- May 9, 2003
Fast & Furious 7 parachutes its speedsters onto Blu-ray in an edition that offers the movie in solid high definition and includes a generous spread of special features. The movie itself is an entertaining but increasingly outlandish series of stunt sequences that initially defy gravity and wind up defying any sense of logic or physics. There’s a couple of threads of character and plot here to keep things occasionally grounded, but the real attraction here is the array of eye-popping car stunts – everything from an improbable air assault to a series of car jumps that would intimidate Evel Knievel. Fans of the series have already been purchasing this title in droves, particularly given that this is the final movie of series star Paul Walker, who died in a crash in late 2013. More casual viewers may find the action here a bit repetitive, but if you can turn your brain off, this movie definitely provides more than a few solid action beats.
Distributed By: N/A
Video Resolution and Encode: 1080P/AVC
Aspect Ratio: 2.40:1
Audio: English 7.1 DTS-HDMA, English DVS 2.0, Spanish 5.1 DTS, French 5.1 DTS
Subtitles: English SDH, Spanish, French
Run Time: 2 Hrs. 18 Min. (Theatrical Cut) 2 Hrs. 20 Min. (Extended Cut)
Package Includes: Blu-ray, DVD, Digital Copy, UltraViolet
Disc Type: BD50 (dual layer)
Release Date: 09/15/2015
The Production Rating: 3/5
“Owen Shaw: You know, when I was young, my brother used to say, ‘Every man has to have a code.’ Mine: Precision. A team is nothing but pieces you switch out until you get the job done. It’s efficient. It works. But you? You’re loyal to a fault. Your code is about family. And that’s great in the holidays, but it makes you predictable. And in our line of work, predictable means vulnerable. And that means I can reach out and break you whenever I want.
Dom Toretto: At least when I go, I’ll know what it’s for.
Owen Shaw: Well, at least you have a code. Most men don’t. So I’m going to give you a chance. Take your crew and walk away. That’s the only way you’re going to keep your family safe.

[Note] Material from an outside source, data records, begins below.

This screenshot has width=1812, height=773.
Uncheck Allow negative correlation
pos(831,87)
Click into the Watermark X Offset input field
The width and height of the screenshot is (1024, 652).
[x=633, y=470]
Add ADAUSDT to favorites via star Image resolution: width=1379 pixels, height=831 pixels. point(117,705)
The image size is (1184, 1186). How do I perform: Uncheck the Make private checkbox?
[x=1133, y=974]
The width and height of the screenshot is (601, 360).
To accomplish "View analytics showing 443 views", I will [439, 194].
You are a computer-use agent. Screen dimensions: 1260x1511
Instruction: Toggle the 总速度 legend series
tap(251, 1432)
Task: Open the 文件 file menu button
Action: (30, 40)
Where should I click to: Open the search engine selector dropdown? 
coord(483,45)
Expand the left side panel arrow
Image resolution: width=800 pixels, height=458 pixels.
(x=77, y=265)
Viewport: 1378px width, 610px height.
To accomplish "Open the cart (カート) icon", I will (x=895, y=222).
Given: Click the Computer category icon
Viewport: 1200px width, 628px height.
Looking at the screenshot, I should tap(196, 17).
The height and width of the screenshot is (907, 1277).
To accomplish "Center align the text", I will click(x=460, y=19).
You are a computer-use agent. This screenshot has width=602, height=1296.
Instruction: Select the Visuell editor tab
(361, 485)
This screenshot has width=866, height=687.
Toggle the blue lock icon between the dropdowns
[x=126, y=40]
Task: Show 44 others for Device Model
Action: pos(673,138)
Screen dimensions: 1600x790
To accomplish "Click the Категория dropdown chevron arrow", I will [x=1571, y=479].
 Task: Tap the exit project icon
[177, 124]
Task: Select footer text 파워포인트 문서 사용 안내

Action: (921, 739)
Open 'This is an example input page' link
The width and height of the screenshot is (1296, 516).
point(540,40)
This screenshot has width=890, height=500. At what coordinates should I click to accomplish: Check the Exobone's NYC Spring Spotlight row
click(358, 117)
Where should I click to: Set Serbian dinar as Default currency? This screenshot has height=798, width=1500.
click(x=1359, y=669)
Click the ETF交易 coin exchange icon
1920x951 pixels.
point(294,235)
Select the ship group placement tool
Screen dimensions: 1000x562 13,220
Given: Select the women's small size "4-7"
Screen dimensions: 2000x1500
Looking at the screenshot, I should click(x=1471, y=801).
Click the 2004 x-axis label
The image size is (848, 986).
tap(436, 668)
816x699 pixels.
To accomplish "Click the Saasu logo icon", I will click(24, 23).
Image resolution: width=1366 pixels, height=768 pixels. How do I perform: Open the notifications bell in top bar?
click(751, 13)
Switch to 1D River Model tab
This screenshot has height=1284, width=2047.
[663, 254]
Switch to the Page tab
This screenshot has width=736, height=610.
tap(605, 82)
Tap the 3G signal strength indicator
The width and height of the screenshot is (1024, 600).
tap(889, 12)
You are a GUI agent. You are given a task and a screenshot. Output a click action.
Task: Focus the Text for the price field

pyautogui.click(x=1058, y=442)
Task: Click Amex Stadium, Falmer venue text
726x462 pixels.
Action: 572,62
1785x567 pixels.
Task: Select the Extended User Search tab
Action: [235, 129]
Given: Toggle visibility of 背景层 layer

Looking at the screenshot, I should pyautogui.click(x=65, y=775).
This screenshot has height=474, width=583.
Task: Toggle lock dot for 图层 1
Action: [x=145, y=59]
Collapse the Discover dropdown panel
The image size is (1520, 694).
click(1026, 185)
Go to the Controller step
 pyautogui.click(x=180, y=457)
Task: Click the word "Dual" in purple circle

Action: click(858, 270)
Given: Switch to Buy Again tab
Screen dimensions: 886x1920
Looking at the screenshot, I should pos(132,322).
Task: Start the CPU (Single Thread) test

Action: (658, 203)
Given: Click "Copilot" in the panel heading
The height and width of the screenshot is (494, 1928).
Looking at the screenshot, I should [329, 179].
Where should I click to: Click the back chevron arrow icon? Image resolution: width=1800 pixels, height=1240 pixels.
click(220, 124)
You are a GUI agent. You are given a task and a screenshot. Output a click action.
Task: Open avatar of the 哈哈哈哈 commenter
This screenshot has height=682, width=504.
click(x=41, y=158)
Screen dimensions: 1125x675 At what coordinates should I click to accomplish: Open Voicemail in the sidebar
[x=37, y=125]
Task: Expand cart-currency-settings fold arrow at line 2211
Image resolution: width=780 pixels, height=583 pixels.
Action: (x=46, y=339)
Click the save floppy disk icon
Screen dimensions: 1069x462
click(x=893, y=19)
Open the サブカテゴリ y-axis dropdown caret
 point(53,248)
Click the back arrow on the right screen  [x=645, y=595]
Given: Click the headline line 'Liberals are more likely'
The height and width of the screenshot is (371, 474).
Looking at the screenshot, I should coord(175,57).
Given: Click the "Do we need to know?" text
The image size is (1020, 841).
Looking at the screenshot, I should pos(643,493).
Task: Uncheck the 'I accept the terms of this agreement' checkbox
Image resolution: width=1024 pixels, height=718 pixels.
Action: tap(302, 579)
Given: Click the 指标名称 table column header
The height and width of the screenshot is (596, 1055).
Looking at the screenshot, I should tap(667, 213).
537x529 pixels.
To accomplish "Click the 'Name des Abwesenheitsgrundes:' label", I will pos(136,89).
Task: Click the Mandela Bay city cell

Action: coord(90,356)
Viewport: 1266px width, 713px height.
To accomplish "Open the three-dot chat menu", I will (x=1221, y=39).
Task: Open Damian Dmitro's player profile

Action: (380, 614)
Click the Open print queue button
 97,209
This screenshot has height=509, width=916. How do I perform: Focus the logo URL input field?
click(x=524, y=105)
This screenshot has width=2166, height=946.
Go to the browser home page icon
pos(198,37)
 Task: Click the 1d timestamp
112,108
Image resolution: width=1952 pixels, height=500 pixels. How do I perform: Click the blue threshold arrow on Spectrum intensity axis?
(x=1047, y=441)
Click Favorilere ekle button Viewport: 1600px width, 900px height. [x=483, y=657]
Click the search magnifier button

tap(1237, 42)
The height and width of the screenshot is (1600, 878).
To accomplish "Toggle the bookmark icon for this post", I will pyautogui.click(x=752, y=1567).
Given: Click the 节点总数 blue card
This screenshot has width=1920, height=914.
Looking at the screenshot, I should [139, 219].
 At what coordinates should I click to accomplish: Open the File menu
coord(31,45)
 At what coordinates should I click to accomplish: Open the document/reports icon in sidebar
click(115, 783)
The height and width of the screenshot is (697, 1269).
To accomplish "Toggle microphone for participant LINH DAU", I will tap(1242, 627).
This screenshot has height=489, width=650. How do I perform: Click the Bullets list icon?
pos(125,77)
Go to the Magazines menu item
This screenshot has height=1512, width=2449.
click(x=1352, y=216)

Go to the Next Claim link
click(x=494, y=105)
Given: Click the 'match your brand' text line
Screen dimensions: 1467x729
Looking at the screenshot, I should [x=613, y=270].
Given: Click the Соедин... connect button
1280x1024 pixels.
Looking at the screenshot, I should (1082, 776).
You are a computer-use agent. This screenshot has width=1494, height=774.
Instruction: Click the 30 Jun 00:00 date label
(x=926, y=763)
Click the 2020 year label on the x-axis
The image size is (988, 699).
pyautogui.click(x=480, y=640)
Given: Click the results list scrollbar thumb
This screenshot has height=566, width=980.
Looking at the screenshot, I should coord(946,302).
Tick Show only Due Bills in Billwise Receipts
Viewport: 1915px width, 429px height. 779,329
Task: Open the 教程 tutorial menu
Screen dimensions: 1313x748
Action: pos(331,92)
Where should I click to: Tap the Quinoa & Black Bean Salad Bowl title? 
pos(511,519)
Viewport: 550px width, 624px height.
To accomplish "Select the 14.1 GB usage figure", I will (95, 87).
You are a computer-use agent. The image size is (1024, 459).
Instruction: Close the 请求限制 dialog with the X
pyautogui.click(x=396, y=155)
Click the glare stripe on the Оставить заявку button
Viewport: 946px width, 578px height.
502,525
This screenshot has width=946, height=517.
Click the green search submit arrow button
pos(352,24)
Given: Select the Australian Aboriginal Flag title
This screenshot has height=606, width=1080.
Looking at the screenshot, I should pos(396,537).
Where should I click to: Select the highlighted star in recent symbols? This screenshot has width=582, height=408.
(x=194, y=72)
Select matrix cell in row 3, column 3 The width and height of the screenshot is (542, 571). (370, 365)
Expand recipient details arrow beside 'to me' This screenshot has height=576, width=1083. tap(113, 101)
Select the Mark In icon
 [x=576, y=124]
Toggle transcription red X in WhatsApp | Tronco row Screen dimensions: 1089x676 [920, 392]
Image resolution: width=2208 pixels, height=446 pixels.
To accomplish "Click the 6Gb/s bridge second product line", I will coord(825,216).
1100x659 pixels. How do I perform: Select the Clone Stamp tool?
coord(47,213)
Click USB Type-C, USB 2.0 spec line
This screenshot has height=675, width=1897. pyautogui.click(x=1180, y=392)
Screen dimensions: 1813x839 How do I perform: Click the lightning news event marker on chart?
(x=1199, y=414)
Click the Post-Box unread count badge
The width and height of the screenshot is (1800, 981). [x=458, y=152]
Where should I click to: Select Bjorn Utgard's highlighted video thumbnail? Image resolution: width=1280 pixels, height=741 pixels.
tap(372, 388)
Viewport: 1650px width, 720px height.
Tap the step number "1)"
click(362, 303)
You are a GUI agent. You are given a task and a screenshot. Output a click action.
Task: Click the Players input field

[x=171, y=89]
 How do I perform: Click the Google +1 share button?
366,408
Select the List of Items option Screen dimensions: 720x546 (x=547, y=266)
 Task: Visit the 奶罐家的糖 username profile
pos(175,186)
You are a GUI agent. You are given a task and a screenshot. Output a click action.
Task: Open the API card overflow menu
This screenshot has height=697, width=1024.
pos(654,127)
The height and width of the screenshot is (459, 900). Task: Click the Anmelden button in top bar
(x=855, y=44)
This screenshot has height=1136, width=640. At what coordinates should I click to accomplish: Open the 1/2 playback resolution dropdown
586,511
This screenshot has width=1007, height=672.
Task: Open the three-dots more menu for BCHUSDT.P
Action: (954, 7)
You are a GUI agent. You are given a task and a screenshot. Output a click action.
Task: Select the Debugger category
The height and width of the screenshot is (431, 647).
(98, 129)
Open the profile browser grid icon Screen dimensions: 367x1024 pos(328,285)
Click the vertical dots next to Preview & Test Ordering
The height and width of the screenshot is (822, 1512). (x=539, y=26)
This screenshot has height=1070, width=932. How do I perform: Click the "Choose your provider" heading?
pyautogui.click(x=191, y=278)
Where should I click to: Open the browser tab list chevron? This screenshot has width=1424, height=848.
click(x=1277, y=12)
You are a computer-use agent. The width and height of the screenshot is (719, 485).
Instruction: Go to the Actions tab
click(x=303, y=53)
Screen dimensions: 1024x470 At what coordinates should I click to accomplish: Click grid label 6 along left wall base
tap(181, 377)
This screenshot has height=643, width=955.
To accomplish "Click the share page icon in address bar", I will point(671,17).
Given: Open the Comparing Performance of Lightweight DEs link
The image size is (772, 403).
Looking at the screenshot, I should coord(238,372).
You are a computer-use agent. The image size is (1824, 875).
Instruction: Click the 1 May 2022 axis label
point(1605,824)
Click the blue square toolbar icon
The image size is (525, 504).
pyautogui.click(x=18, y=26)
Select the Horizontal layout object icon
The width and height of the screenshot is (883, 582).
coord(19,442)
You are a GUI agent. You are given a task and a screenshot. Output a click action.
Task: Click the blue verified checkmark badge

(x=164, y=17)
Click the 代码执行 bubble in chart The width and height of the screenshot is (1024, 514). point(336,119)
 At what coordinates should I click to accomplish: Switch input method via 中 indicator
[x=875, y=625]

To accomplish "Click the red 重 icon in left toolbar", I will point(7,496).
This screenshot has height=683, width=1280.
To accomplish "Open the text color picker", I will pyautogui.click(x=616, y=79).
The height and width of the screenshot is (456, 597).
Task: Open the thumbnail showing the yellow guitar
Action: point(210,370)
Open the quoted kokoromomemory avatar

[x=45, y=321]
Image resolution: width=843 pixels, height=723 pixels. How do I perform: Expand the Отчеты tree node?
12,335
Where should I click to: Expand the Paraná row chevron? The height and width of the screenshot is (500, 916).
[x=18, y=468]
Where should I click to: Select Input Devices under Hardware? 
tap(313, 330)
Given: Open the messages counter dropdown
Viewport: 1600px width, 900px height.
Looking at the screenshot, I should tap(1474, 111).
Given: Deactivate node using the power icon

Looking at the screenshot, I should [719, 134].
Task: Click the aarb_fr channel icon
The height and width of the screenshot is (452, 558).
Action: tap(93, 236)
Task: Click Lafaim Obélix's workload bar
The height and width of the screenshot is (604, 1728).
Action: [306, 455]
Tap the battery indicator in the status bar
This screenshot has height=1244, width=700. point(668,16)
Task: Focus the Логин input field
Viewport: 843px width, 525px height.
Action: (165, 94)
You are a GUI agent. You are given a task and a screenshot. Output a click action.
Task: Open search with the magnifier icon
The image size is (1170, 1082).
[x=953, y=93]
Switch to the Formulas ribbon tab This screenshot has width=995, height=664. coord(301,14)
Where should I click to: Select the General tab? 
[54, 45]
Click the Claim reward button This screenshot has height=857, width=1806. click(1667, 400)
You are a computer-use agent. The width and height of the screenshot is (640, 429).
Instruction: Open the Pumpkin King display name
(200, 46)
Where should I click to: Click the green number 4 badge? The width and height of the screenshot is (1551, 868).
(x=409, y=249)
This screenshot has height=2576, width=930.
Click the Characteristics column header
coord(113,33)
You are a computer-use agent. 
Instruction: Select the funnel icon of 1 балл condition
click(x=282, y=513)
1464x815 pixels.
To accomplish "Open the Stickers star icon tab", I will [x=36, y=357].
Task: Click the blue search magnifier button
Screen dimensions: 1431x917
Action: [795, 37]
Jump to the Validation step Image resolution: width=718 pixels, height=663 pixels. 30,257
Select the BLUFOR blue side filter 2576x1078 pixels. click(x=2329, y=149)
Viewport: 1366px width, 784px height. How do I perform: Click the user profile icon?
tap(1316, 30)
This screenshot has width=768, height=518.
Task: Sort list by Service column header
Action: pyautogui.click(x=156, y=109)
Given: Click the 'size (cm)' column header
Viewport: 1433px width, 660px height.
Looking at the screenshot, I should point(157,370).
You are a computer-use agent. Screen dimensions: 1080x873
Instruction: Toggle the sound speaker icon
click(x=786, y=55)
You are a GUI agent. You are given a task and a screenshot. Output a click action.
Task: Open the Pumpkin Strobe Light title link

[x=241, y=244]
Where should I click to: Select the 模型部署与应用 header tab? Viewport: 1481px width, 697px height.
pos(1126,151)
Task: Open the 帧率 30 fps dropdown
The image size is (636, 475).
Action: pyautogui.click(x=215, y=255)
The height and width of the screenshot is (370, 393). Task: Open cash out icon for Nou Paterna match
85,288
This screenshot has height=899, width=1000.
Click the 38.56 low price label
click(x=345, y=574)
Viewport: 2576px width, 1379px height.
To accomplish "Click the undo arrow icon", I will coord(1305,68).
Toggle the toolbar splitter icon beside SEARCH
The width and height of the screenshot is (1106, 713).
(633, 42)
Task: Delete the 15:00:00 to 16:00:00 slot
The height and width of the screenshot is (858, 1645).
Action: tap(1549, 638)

Dom Toretto: Your brother never told you never to threaten a man’s family? It’s a pretty stupid thing to do.”
-Fast & Furious 6 (2013)
“Deckard Shaw: You never should have messed with a man’s family.
Dom Toretto: I told your brother the same thing.”
-Fast & Furious 7 (2015)
Fast & Furious 7, almost improbably, is quite an entertaining movie, full of eye-popping car stunts and visual effects that should satisfy most fans of the continuing series as well as many fans of action films. It keeps up the traditions of the long-running series of Vin Diesel/Paul Walker movies, giving the fans a fun setup and gentle way to see the last material shot by Paul Walker before his death in late 2013. (It should not be a spoiler to point out that Walker’s passing resulted in significant rethinking for this project, and that the resulting movie is intended as a bit of a tribute to him.) Once again, the plot finds our hero crew of racers dealing with an over-the-top villain, a Maguffin to keep from the villain, and an increasingly outlandish series of stunt sequences. The cast is attractive, and the locations are wildly varied – ranging from Atlanta (standing in for Los Angeles) to Abu Dhabi. There’s always something interesting to see, and some fast editing to keep things moving along. Anyone dealing with ADD will not have any problems watching this movie. But in spite of the entertainment value, there are some problems with this movie. In the simplest terms, it doesn’t seem to have anything under the hood. And all the outrageous stunts and eye candy cannot hide that problem. It’s a fun movie, certainly worthy of three out of five stars, but nothing more.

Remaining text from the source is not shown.